DULLES, Va. — Phillip has a preference for small handbags. Larger bags may yield bigger loads of contraband, but he doesn’t care. For him, it all pays the same. A single Snausage, or maybe a Pup-Peroni dog treat. Wearing his dark blue vest that says, “Protecting American Agriculture” above the U.S. Department of Homeland Security logo, he alerts. The subject is, at first, oblivious. She has her roller bag, her shoulder bag, she ambles toward the exit.
Phillip’s partner, U.S. Customs and Border Protection K-9 officer Valerie Woo, moves in, makes the collar. From that shoulder bag comes a ham sandwich secured in plastic wrap that Woo says was a snack on the 1:10 p.m. Air China flight arriving in Dulles from Beijing. It is the first of three ham sandwiches Phillip and fellow canine team member Beazley find from that flight alone. Phillip also sniffs out two apples and two oranges.
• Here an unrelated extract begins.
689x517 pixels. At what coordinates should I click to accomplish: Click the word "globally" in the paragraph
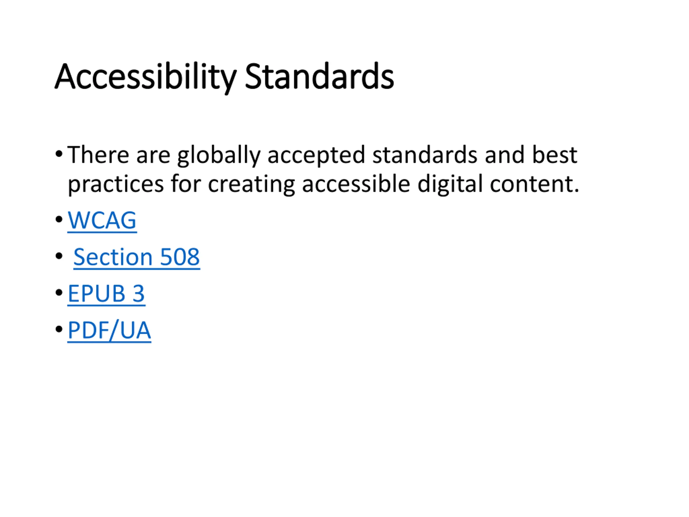[219, 155]
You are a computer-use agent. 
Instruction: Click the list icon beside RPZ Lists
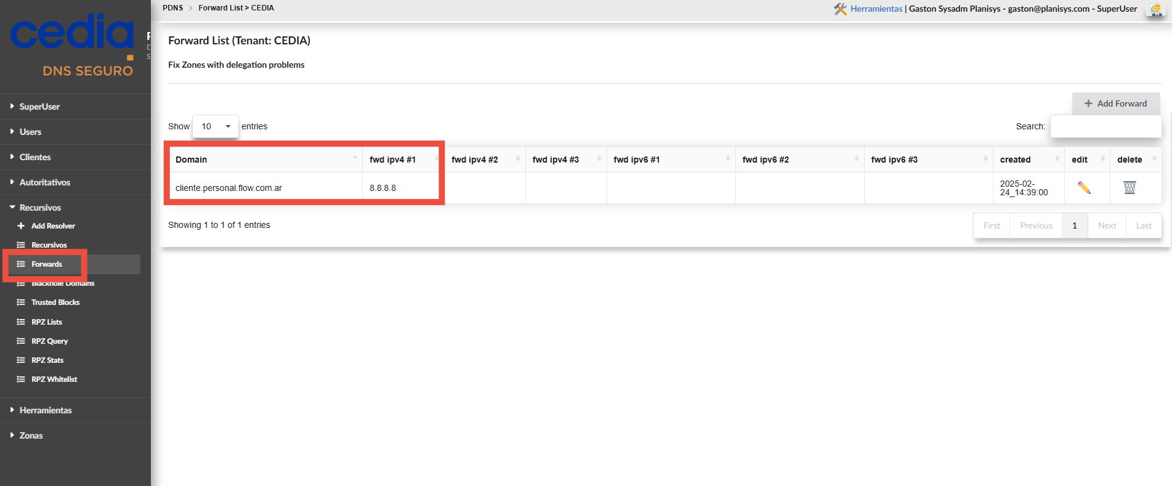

Prohibited items include meats, fresh fruits and vegetables, plants, seeds, soil and products made from animal or plant materials, the details predicated on a traveler’s embarkation point. But it is the pork that is most troubling right now.
African swine fever is estimated to have killed a quarter of the world’s pork population since last August, including half of China’s swine herd, the world’s biggest. Since then, the disease has spread to Vietnam, Laos, Cambodia, North Korea and the Philippines. It has been reported in Romania, Poland, Bulgaria and other Eastern European countries; in September it was found near Saint-Leger in Belgium. ASF has invaded more than 40 countries to date. There is no cure, no vaccine, and while the virus is not dangerous for humans, American pork producers and the U.S. Agriculture Department are terrified it will reach North American soil.